• [WHAT TO WORK ON] Pictures are to be left out, and only the lines below starting at the one with "Go to United Kingdom (201, 2528)" and ending at the one with "Zobacz więcej (40, 2152)" are to be reproduced, each exactly, both ends included.

• [RECORDS PROVIDED]
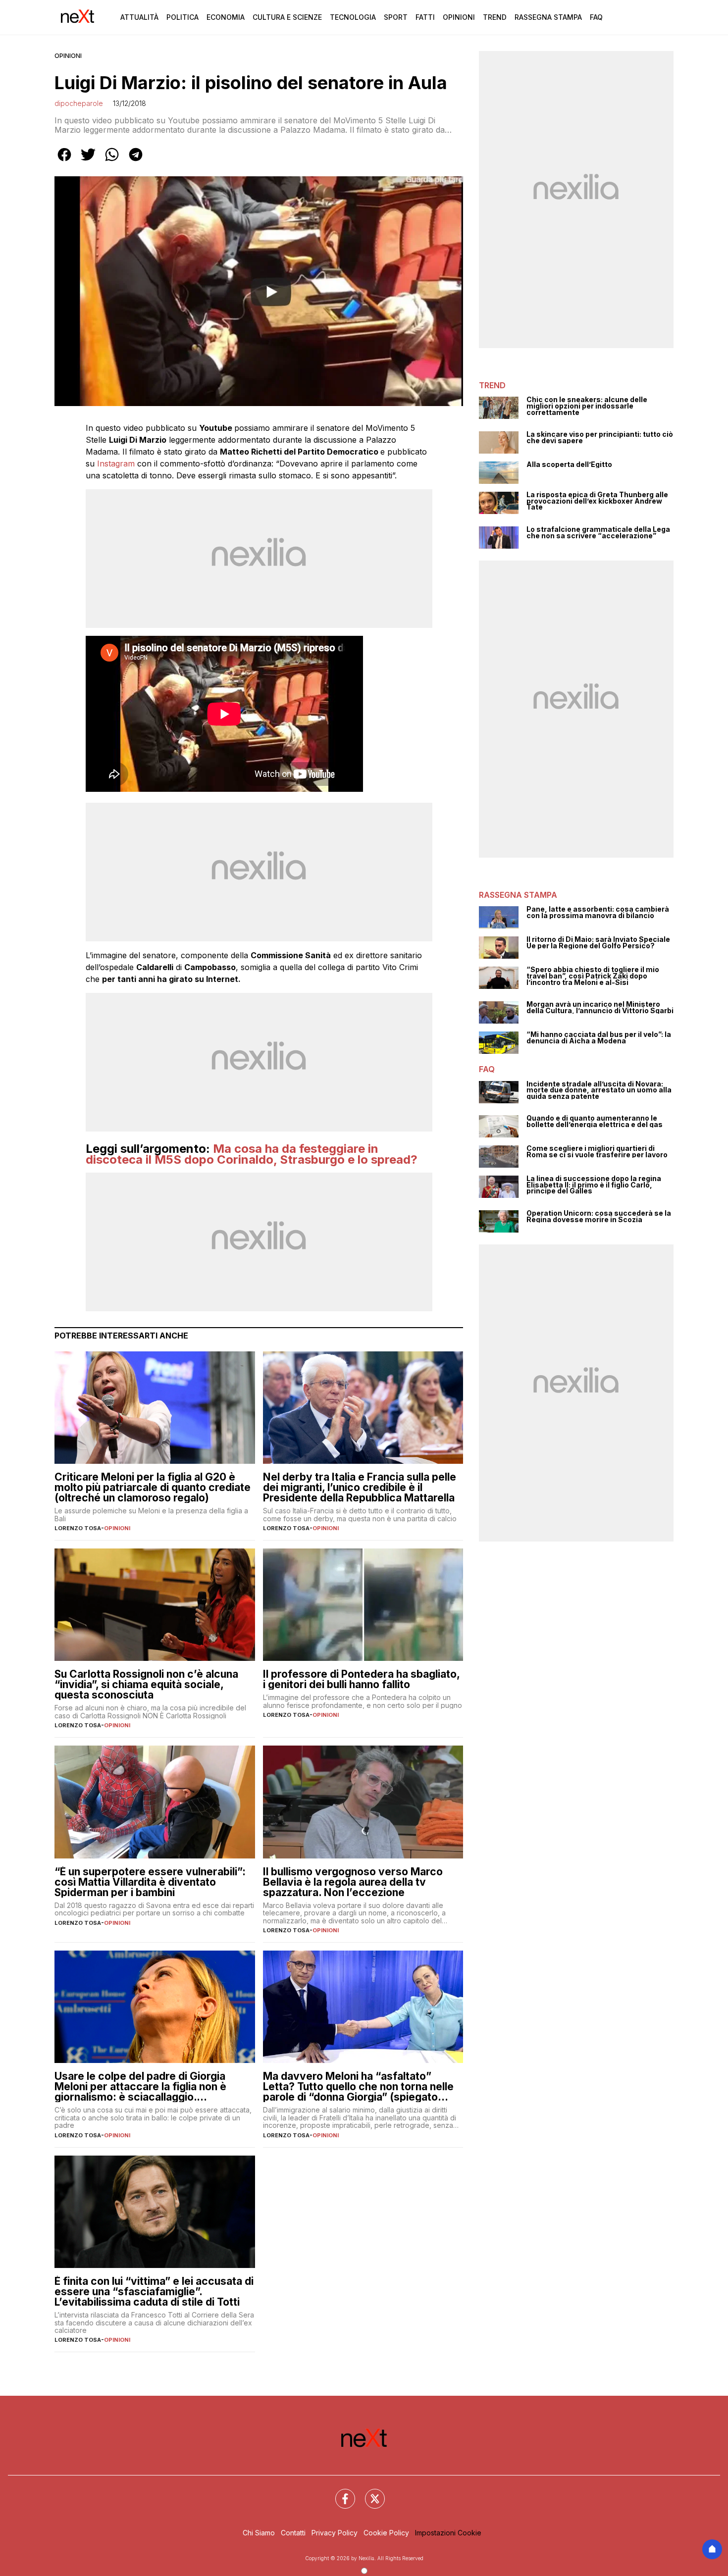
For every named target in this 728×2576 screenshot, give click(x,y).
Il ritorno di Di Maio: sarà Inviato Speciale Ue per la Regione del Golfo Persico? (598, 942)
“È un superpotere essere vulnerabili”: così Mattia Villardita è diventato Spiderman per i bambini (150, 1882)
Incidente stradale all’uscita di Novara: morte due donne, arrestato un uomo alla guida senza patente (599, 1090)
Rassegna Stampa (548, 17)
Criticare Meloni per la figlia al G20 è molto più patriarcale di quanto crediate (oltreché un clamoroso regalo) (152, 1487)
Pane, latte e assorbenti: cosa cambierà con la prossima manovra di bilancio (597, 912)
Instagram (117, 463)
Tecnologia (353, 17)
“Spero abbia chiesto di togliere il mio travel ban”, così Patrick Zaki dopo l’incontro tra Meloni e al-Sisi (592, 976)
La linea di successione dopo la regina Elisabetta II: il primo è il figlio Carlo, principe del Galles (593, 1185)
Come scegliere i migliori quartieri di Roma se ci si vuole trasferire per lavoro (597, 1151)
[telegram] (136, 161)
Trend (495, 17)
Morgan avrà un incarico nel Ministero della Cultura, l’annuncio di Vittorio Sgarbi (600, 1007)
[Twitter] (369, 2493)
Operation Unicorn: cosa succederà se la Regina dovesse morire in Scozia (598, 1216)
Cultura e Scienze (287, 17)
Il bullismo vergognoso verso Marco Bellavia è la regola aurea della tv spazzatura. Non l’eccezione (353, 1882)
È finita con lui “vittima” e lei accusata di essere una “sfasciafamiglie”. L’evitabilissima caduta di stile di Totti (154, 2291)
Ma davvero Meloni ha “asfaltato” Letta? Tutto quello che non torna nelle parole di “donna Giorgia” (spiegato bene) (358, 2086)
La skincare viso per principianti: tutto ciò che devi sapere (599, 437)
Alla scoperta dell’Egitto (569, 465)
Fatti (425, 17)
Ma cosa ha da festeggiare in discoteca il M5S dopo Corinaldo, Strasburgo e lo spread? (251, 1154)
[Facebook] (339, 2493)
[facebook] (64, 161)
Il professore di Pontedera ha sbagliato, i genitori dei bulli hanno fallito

* * *

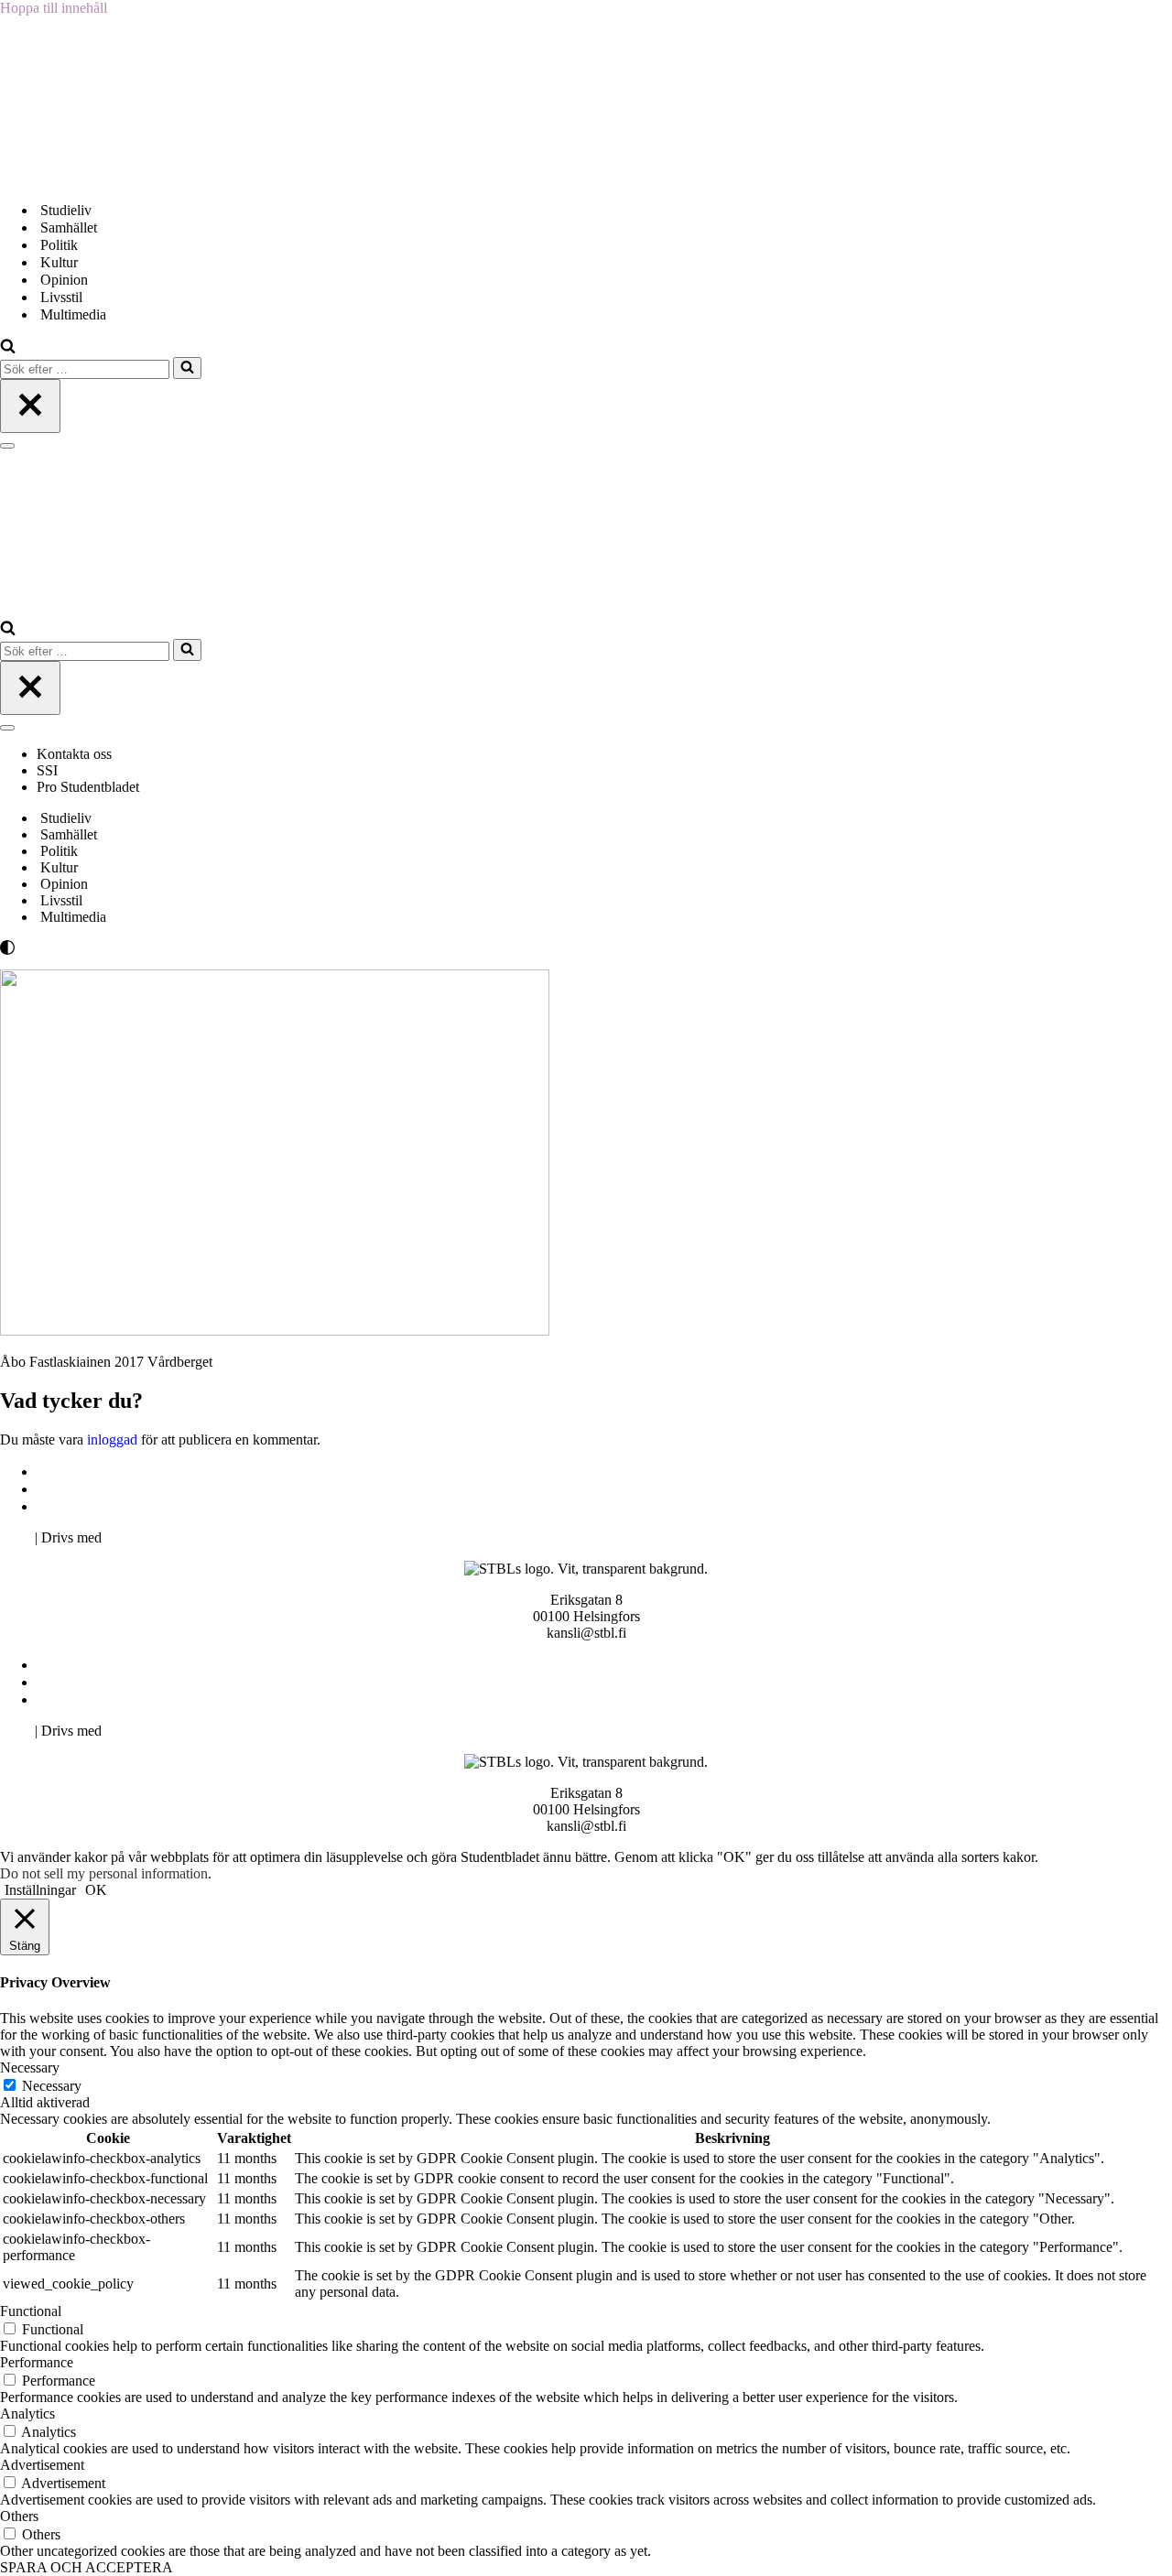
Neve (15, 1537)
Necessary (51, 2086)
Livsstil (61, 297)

...

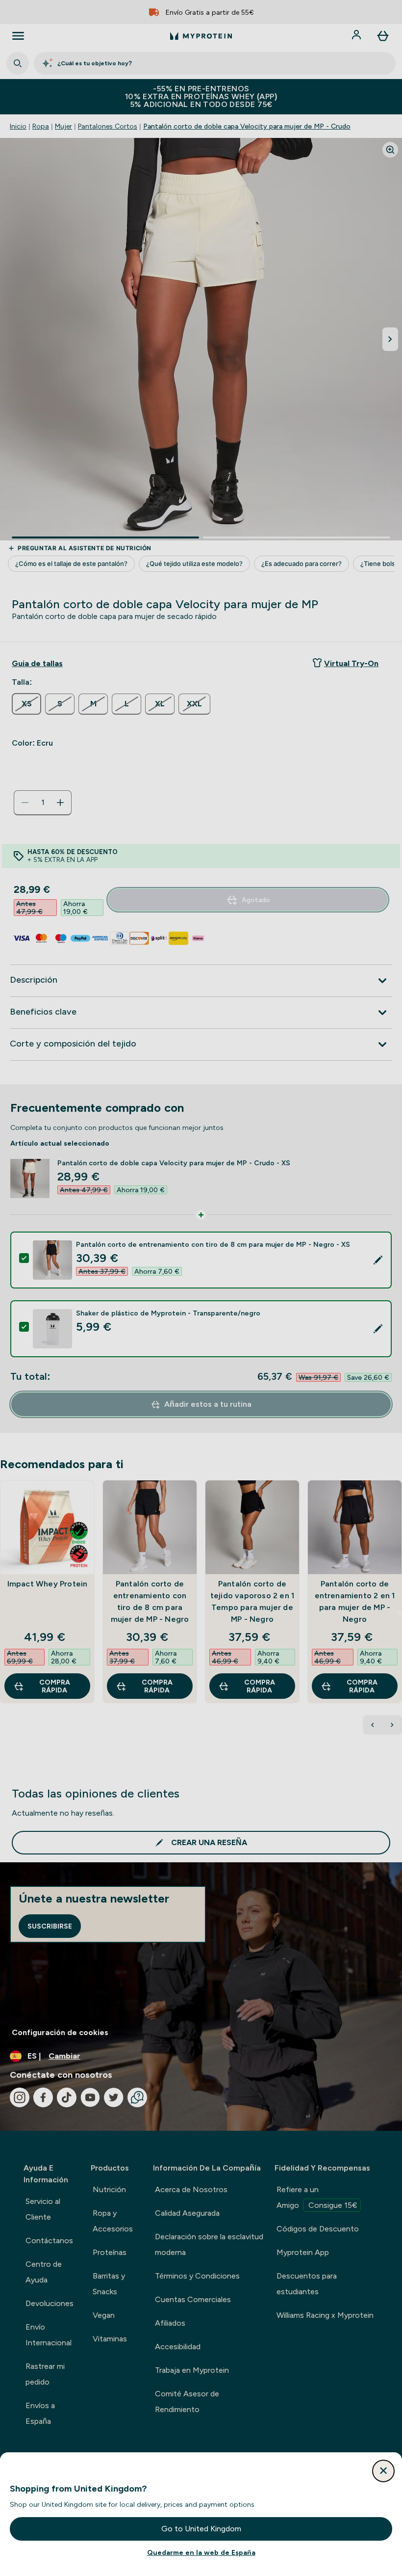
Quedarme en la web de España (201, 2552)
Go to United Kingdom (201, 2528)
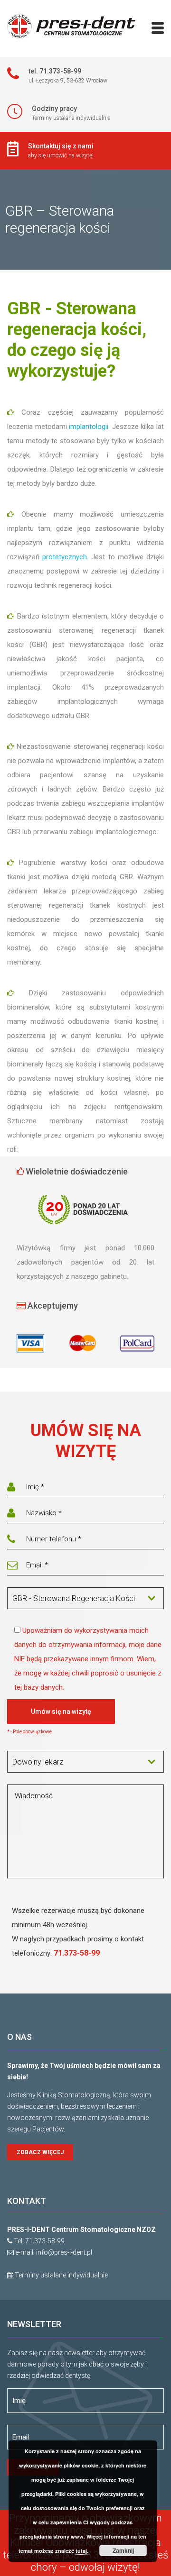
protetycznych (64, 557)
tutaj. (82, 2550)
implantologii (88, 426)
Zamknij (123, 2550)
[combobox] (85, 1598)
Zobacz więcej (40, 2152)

• [YOUR RESPONSE]
Go to United Kingdom (201, 2528)
protetycznych (64, 557)
tutaj. (82, 2550)
implantologii (88, 426)
Zamknij (123, 2550)
[combobox] (85, 1598)
Zobacz więcej (40, 2152)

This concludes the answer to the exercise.